▶ [GIVEN EXERCISE]: Count the lines in the entries that contain the word "yellow", treating uppercase and lowercase as different. Reply with only the number.

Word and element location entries
..........

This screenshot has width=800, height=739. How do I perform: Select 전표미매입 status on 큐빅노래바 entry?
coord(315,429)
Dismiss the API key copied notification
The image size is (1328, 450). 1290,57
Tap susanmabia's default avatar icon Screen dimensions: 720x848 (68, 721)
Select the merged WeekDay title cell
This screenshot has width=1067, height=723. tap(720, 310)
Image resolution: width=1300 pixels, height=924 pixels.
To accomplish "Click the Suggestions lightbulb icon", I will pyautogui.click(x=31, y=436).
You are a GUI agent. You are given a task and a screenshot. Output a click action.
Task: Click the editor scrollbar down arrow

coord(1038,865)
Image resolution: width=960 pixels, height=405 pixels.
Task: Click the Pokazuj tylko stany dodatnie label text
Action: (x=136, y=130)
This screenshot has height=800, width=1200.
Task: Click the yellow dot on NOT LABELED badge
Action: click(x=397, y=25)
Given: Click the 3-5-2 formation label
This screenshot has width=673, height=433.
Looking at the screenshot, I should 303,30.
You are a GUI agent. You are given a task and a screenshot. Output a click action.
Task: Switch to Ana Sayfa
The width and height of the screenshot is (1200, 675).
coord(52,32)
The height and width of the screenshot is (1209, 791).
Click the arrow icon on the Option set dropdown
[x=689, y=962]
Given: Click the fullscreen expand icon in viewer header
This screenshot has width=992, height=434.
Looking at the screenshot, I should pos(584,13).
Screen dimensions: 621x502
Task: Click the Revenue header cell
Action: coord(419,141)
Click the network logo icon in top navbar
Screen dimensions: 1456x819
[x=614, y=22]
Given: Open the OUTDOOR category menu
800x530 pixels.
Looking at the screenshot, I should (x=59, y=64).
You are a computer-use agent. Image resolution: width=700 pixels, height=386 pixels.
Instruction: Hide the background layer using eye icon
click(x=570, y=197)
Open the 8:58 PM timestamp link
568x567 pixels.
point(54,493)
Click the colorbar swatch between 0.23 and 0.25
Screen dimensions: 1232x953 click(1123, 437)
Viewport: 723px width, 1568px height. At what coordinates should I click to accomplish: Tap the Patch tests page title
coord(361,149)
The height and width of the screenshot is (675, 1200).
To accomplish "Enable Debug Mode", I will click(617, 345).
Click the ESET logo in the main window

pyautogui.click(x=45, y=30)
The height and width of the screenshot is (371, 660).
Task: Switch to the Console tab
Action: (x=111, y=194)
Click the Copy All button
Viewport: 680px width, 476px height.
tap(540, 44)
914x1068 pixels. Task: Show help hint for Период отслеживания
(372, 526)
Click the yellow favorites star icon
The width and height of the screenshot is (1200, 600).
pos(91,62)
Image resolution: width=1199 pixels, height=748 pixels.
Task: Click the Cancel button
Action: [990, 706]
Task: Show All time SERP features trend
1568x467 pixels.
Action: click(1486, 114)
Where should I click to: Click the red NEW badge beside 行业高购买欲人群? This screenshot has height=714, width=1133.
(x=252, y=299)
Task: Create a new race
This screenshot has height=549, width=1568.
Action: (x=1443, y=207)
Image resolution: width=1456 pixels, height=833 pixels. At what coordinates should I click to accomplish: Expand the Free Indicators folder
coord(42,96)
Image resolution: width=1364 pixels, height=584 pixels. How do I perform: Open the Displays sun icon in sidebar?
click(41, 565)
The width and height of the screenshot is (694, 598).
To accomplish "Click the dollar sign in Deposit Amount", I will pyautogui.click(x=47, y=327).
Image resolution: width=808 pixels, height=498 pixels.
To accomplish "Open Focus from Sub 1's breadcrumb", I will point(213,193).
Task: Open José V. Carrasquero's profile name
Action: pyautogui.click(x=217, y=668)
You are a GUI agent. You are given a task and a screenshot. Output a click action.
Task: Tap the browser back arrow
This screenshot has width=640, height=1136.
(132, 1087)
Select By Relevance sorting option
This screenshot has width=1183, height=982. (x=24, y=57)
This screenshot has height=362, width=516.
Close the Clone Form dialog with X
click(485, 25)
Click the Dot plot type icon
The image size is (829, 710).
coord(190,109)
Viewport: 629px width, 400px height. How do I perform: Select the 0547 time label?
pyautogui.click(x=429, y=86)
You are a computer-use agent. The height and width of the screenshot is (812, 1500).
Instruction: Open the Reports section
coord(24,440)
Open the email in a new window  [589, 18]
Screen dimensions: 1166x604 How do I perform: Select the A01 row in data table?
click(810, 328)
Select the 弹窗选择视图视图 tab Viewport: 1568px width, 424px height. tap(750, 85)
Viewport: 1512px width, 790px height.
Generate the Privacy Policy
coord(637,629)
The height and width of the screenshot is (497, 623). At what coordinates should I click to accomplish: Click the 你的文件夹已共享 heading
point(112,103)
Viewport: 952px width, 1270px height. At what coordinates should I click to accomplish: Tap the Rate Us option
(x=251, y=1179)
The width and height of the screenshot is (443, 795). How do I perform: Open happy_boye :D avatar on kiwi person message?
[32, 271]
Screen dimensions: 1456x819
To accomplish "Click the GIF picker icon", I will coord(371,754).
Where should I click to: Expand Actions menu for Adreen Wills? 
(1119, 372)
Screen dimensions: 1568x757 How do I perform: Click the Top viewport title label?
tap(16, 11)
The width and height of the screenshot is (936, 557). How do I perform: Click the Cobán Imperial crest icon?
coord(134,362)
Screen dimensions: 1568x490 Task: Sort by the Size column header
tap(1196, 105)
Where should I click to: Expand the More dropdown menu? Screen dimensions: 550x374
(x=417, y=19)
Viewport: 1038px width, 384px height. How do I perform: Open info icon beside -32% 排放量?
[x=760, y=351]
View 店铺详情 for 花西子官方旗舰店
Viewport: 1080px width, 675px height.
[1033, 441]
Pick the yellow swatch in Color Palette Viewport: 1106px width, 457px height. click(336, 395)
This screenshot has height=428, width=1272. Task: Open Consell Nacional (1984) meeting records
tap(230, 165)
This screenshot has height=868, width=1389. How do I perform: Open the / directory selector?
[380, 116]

..........

▶ [OUTPUT BELOW]: 3